Trump might have been wrong to celebrate the unleashing of a global trade war as “liberation day”, but he was not wrong on Vance. After all, a man who feels qualified to talk to the heroic president of a war-ravaged country as if he were a small child — demanding that Volodymyr Zelenskyy say thank you to the US president, who had recently described him as a “dictator without elections” — is nothing if not confident.

The same confidence, to which I might add arrogance and ignorance, was on display during Vance’s recent unsolicited visit to Greenland. The vice-president, with his characteristic mixture of earnestness and cloddishness, berated Denmark — a country he had previously accused of “not being a good ally” — for failing to protect Greenland from the threats of Russia and China. “Our message to Denmark is very simple: you have not done a good job by the people of Greenland,” Vance told an audience at an American military base. “You have underinvested in the people of Greenland and you have underinvested in the security architecture of this incredible, beautiful land mass, filled with incredible people.”

Greenlanders might be forgiven for not finding the vice-president entirely sincere in his flattery. The most startling part of the press conference, though, was when Vance answered a question from a journalist about whether Trump was serious about his desire to “acquire” the territory. “The president said we have to have Greenland, and . . . we can’t just ignore the president’s desires,” was his response.

The idea that Trump should be taken “seriously, but not literally” has been repeated so often as to have almost become a cliché. But Vance doesn’t seem to have got the memo. He appears to view Trump’s word as sacrosanct.

But while Trump appears to be driven most by a desire to be loved and accepted, Vance seems to be driven by a thirst for power. That could make him more dangerous. While Trump is often described as “unpredictable” and “erratic”, he has remained remarkably consistent on a number of issues, trade being one of them — a 1987 interview with Larry King, in which he fumes about other countries “ripping off America”, is worth watching in the current context.

Vance, meanwhile, has radically changed his position on all sorts of things that he now seems to be passionate about — notably on the existence of God (the former atheist now takes his religion very seriously, having converted to Catholicism in 2019) and on Trump himself.

And in both his devotion to Trump and to his radical ideology, Vance displays the zeal of the convert. In 2016 he wrote privately to a friend that he couldn’t decide whether Trump was simply “a cynical asshole like Nixon” or “America’s Hitler”; he now treats Trump as if he were God’s chosen supreme leader.

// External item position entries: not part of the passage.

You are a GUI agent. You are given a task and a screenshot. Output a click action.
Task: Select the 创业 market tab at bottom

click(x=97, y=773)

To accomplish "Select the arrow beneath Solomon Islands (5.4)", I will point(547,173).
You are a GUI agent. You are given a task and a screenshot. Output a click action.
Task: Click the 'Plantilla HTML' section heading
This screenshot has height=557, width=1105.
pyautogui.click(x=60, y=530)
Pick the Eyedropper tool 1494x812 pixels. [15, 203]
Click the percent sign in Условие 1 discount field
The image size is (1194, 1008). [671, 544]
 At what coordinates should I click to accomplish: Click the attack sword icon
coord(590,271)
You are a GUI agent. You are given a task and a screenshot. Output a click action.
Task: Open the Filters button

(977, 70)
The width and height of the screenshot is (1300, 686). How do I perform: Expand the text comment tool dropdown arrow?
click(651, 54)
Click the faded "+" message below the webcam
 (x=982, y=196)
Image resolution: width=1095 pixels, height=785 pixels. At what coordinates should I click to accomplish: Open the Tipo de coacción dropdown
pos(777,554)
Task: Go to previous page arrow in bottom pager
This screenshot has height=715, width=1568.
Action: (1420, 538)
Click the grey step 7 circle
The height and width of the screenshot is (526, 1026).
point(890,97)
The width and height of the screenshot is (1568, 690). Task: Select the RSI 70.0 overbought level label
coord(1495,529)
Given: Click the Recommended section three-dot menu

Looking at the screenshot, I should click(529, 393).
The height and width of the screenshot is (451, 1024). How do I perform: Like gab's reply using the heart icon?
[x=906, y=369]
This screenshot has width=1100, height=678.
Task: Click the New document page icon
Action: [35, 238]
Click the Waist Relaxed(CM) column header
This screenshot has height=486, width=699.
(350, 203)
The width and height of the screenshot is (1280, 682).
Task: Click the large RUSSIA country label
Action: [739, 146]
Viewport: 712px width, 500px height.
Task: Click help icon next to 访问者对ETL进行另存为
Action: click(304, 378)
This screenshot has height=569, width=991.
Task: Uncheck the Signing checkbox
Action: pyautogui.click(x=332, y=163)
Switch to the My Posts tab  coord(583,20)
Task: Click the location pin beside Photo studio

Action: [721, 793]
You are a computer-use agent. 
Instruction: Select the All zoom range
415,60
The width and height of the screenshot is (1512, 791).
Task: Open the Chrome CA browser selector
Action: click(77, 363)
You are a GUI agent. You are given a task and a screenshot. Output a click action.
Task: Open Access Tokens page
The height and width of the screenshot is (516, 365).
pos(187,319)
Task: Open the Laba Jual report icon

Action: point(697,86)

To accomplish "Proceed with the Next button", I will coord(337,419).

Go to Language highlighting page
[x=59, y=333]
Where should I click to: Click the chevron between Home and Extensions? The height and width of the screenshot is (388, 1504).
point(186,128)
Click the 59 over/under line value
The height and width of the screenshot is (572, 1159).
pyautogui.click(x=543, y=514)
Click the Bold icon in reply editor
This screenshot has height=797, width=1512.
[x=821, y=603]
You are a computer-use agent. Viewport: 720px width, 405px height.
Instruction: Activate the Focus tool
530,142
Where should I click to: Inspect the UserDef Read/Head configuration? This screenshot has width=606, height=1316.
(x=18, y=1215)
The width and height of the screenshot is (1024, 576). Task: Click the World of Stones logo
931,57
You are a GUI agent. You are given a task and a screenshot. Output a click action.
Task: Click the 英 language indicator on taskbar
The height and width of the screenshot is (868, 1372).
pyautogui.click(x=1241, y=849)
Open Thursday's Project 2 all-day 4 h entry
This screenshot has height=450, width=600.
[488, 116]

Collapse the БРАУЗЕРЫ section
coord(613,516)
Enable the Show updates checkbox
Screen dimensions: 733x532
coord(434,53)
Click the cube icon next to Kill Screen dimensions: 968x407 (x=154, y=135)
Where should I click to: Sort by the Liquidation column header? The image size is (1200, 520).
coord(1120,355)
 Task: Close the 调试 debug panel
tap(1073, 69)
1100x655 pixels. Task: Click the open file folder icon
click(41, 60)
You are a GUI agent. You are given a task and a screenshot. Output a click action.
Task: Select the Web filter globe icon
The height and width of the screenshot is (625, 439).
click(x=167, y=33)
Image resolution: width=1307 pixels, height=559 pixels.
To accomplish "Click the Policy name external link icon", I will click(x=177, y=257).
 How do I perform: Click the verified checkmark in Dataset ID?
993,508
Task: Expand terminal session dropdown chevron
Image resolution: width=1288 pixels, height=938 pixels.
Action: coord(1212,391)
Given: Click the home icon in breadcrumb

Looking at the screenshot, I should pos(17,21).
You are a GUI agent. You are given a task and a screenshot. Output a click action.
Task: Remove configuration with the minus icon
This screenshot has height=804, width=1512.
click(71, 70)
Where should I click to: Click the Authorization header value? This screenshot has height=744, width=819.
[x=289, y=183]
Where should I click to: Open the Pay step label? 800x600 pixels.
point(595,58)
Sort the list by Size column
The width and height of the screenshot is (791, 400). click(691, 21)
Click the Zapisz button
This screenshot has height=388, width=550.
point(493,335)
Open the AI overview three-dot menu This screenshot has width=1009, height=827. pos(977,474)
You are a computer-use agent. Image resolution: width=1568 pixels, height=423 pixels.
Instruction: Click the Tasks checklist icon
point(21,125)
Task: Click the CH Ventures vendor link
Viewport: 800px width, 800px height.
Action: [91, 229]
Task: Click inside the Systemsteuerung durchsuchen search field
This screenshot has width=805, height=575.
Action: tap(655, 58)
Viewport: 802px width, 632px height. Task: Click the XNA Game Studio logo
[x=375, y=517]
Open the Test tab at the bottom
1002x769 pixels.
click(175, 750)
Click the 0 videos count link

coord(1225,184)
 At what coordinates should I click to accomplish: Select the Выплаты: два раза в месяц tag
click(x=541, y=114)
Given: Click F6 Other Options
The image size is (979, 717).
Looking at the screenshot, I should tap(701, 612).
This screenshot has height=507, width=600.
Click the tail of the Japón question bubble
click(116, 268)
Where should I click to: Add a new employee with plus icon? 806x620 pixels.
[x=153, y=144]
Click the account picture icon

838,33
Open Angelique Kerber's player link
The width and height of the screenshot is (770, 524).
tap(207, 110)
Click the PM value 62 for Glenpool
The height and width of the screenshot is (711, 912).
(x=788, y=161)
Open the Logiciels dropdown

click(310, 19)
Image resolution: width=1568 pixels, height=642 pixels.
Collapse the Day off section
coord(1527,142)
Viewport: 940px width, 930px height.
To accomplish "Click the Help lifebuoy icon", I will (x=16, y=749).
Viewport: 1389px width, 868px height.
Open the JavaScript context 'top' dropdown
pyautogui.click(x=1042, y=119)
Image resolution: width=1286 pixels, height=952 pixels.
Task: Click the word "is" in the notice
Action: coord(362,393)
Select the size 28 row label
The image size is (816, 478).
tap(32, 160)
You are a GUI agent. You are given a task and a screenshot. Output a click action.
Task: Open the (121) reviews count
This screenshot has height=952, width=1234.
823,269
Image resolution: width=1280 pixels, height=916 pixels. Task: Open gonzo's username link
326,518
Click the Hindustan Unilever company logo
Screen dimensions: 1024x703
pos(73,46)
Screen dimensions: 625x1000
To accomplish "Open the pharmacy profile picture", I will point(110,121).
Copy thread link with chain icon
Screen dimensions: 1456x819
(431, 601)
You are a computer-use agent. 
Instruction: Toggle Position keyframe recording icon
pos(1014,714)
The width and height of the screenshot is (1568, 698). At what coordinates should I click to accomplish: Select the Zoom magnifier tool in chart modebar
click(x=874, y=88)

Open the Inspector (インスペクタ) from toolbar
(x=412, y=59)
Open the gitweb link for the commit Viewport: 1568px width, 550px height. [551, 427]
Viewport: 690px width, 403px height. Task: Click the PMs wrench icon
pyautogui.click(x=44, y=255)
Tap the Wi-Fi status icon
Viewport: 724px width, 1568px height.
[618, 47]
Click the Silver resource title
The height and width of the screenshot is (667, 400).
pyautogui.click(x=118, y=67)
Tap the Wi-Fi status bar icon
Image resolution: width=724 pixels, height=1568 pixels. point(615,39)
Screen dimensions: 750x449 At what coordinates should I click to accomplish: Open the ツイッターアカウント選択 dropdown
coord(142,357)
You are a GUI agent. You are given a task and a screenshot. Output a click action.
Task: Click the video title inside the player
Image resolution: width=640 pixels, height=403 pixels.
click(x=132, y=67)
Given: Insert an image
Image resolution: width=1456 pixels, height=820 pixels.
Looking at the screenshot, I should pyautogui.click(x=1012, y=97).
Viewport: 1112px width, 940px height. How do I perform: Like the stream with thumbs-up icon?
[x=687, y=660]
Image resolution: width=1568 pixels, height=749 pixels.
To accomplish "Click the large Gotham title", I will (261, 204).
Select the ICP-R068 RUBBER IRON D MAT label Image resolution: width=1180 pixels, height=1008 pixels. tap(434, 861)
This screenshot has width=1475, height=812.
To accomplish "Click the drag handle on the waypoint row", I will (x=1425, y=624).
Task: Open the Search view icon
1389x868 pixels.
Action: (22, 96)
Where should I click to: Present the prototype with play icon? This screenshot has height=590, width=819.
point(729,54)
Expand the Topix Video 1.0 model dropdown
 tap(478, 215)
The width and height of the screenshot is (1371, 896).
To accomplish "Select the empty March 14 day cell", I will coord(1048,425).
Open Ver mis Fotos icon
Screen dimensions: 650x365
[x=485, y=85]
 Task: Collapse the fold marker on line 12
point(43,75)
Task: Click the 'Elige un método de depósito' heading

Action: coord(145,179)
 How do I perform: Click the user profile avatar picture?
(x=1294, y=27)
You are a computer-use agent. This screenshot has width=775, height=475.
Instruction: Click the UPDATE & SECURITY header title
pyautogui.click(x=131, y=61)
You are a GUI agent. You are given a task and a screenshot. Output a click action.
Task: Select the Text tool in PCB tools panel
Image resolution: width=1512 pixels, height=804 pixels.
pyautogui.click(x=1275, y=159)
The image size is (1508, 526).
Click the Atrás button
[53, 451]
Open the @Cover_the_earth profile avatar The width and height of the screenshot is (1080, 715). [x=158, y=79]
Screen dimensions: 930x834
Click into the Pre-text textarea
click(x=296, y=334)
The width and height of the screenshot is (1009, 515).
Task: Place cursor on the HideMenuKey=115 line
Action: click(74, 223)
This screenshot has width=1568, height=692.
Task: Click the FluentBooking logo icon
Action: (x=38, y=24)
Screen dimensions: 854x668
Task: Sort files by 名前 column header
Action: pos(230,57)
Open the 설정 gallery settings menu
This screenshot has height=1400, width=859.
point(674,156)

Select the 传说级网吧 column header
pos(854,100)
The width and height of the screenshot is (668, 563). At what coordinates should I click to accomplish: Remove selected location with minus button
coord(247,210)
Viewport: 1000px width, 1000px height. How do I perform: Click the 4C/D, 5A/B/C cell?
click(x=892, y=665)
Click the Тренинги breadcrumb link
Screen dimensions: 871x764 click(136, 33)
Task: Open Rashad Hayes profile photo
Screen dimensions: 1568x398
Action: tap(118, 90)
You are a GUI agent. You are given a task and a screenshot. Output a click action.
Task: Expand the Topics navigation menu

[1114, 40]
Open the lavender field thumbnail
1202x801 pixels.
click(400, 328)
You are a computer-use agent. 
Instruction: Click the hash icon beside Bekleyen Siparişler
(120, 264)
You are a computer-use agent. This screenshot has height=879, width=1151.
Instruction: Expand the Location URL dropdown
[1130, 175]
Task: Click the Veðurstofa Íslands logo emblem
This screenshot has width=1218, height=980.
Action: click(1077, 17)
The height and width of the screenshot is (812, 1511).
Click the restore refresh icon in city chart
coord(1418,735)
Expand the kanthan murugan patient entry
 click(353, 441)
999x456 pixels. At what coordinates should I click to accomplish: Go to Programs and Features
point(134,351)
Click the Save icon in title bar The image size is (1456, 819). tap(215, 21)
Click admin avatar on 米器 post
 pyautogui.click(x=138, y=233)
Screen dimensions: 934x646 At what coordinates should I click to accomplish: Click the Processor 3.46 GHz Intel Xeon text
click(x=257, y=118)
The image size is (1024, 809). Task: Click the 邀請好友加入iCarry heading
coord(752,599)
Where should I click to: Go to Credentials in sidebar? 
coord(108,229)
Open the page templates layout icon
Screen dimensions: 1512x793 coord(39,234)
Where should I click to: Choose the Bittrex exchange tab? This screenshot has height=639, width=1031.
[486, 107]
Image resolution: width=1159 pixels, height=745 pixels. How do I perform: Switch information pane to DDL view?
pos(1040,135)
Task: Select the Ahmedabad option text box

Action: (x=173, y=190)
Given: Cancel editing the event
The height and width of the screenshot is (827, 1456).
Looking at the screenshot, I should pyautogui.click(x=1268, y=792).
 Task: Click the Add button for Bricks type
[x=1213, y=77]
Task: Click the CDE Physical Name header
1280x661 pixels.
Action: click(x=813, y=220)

When the president survived an assassination attempt last July in Pennsylvania, Vance told a rally that “God saved President Trump’s life that day”, and that “what happened was a true miracle. And on that day, America felt the truth of scripture.” So dedicated is Vance to the cult of Trumpism, in fact, that he is even happy to criticise the president for not being Trumpian enough, as was the case in the recent leaked Signal chats involving senior members of the administration.

There is a thin-skinnedness to Vance that is also worrying. Like Elon Musk, another recently converted and powerful member of Trump’s coterie, Vance gets into petty spats with journalists on social media, all the while getting his facts wrong. His best friend from university has said that the mockery of the Netflix adaptation of Hillbilly Elegy, his memoir of growing up in poor white America, was “the last straw” in his distancing himself from the “liberal elites” who had initially embraced him.

With three-and-a-half years to go before the next presidential election, Vance is currently the favourite of any party, with bookmakers giving him odds as low as 9/4, representing a more than 30 per cent probability of his becoming the next president. Second-favourite? Trump himself, who says he is “not joking” about the possibility. Bookies are offering 9/2 odds — implying an 18 per cent chance — of a constitution-flouting third term for the monarch of Mar-a-Lago. I’m not entirely sure which one of those stats to be more concerned by.